Transactional databases are on-line transaction processing (OLTP) systems where every transaction has to be recorded, and super-fast at that. Consider the scenario where a bank ATM has disbursed cash to a customer but was unable to record this event in the bank records. If this started happening frequently, the bank wouldn’t stay in business for too long. So, the banking system is designed to make sure that every transaction gets recorded within the time you stand before the ATM machine. This system is write-optimized and queries (read operations) take a lot of time on such a system.

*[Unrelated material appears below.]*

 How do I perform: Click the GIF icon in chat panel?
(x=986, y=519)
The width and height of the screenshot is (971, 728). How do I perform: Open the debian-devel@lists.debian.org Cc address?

A data warehouse (DW) on the other end, is a database designed for facilitating querying and analysis. Often designed as online analytical processing (OLAP) systems, these databases contain read-only data that can be queried and analyzed far more efficiently as compared to your regular OLTP application databases. In this sense an OLAP system is designed to be read-optimized. Separation from your application database also ensures that your BI solution is scalable, meaning that your bank and ATMs don’t go down just because the CFO asked for a report.
DW is also better documented and managed, so you can avoid the situation of the poor novice who is given the application database diagrams and asked to locate the needle of data in the proverbial haystack of table proliferation. It can also answer questions far more efficiently and frequently.
The creation of a DW leads to a direct increase in the quality of analyses as the table structures are simpler, standardized, and often de-normalized. Therefore, you keep only the needed information in simpler tables, well-documented table structures, and reduce the linkages between tables and the corresponding complexity of queries, as explained later on. A DW drastically reduces the ‘cost-per-analysis’ and thus permits more analysis per FTE.
Having a well-designed DW is the foundation that successful BI and analytics initiatives are built upon.